← Carl Osborne

Rigid Origami Solver

A high-performance rigid-body origami solver using a Damped Newton-Raphson method with an analytical Jacobian.

2025 Python · Numba · SciPy github.com/osbo/rigid-origami

High-Performance Rigid Origami Solver

Computational Geometry | Python, Numba, Scipy

A high-performance, rigid-body solver for complex origami patterns. The program simulates the kinematics of rigid faces connected by rotational hinges, solving for valid 3D configurations by enforcing geometric closure constraints.

It leverages Just-In-Time (JIT) compilation, analytical derivatives, and sparse linear algebra to simulate folding mechanics in real-time, scaling near-linearly to thousands of degrees of freedom.

Screenshot 2025-12-05 at 5 27 09 PM

Simulated Huffman Rectangular Weave pattern solving for geometric closure.

Mathematical Formulation

The simulation treats origami as a kinematic network rather than a mass-spring system. The system state is defined by the dihedral angles at every fold, governed by geometric closure constraints around each internal vertex.

https://github.com/user-attachments/assets/801652c6-fb08-45b8-bc42-99f42a1753af

Visualization of the loop closure constraint on a single Waterbomb unit cell.

Governing Equations

For a vertex $v$ with incident edges, the product of rotation matrices must equal the identity matrix $I_3$. This forms the residual function $f(x, p, u)$:

$$R_{z}(\alpha_1)R_{x}(\rho_1) \dots R_{z}(\alpha_k)R_{x}(\rho_k) - I_3 = 0$$

Where:

To distinguish between state variables and inputs, the rotation term is defined piecewise, mapping the problem into a robust root-finding operation.

Numerical Optimization

Damped Newton-Raphson Solver

Standard Newton iteration is unstable for rigid origami because the "flat sheet" configuration represents a singular point where the Jacobian becomes ill-conditioned. This leads to bifurcation, where a solver might jump between "mountain" and "valley" assignments.

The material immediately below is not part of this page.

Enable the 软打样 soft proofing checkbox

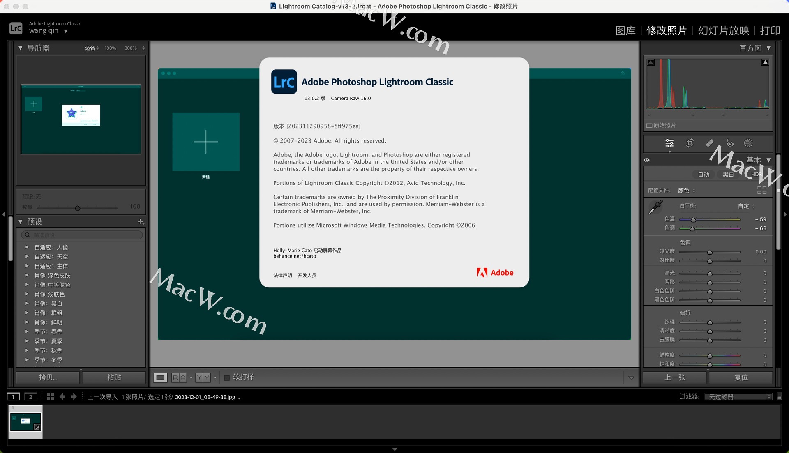[x=227, y=377]
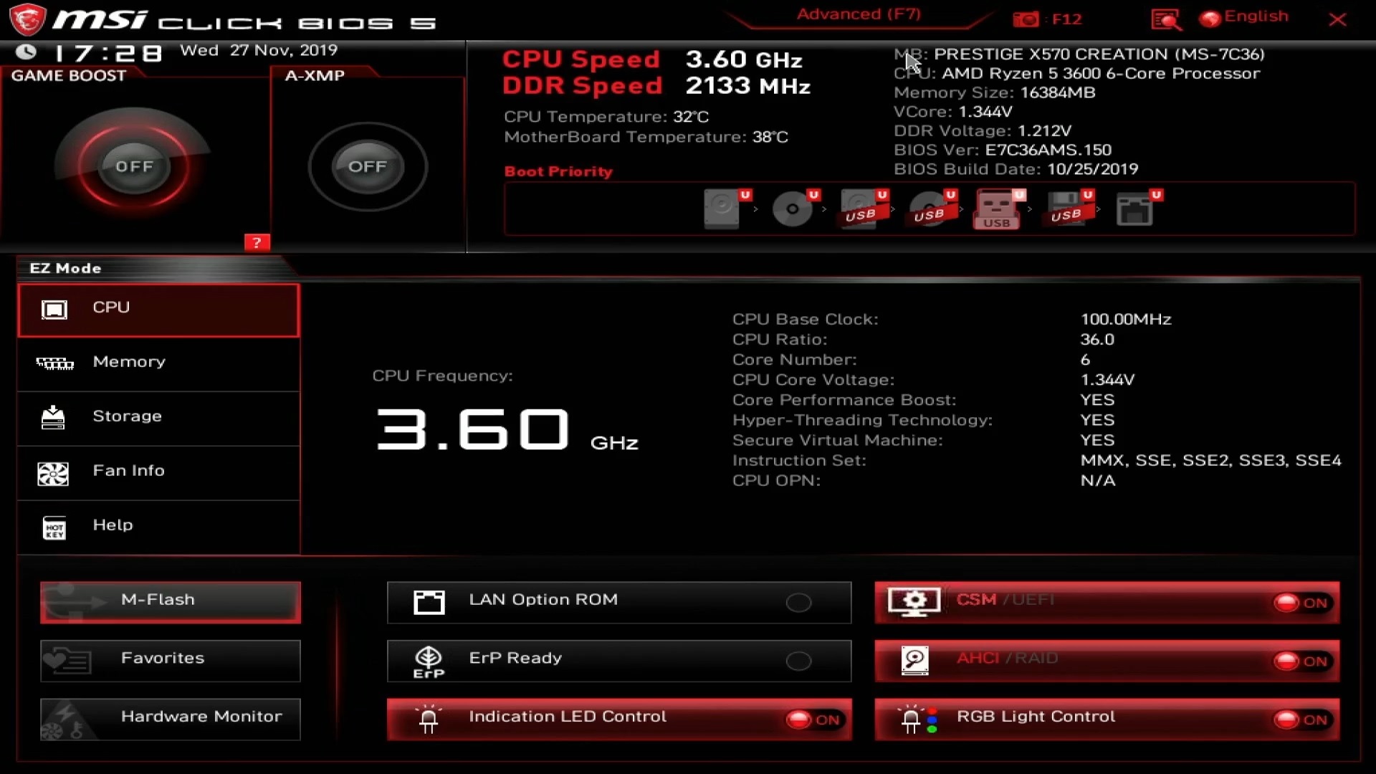The width and height of the screenshot is (1376, 774).
Task: Enable A-XMP memory profile
Action: pos(367,166)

To resolve this, the solver implements a step-limited damping scheme (Trust Region approach). This constrains iterative updates to the local basin of attraction, preserving frame-to-frame coherence and preventing non-physical mesh inversions.

convergence *Figure 1: Convergence comparison. Explicit methods (Forward Euler) fail to converge on non-linear constraints. Undamped Newton methods achieve fast algebraic convergence but suffer from bifurcation. The Damped Newton method (Blue) provides the necessary stability for interactive simulation.*

LSMR & Regularization

The linear step direction $J \Delta x = -F(x)$ is solved using scipy.sparse.linalg.lsmr (Least Squares Minimum Residual). LSMR was selected over LSQR for its superior convergence monotonicity, which is critical when handling rank-deficient matrices inherent in bifurcation points.

System Architecture & Performance

Sparse Jacobian Assembly ($O(N)$)

A naive dense Jacobian implementation requires $O(N^2)$ memory and time, which becomes prohibitive for grids larger than $12 \times 12$.

This solver utilizes a Sparse Coordinate (COO) assembly routine. Since geometric constraints are topologically local (a fold only affects its immediate vertex ring), the Jacobian is over 98% sparse for large grids.

Scalability Benchmarks

The system exhibits a performance crossover point between 158 and 242 Degrees of Freedom (DOFs). Beyond this threshold, the dense solver hits a cubic bottleneck ($O(N^3)$), while the sparse solver scales according to an empirical power law of approximately $O(N^{1.2})$.

scalability *Figure 2: Wall-clock execution time vs. Degrees of Freedom. The sparse solver (Blue) enables sub-second convergence for grids >1000 DOFs, maintaining interactive framerates for complex tessellations like the 70x70 Miura-ori.*

Memory Layout

Visualization & Reconstruction

To visualize the 3D structure from 1D fold angles, the system implements a linear-time Breadth-First Search (BFS) Tree.

  1. Pre-computation: A folding tree is rooted at the center of the mesh.
  2. Propagation: Transforms are propagated using optimized Rodrigues' rotation formulas.
  3. Efficiency: Surface reconstruction is strictly $O(N)$, decoupled from the iterative solver loop.

Gallery

Screenshot 2025-12-05 at 5 22 51 PM

Complex structures generated via inverse kinematics.

https://github.com/user-attachments/assets/1d970d4f-d281-4b69-8703-14f0687f53da

Interactive folding demonstration.

Limitations & Robustness

The solver includes failure analysis detection. For non-rigid models (e.g., the "Flapping Bird" which requires panel deformation), the solver correctly stagnates at a non-zero residual, identifying that no geometric state exists where all rigid constraints are satisfied.


This project demonstrates advanced computational geometry techniques, bridging the gap between theoretical kinematics and high-performance software engineering.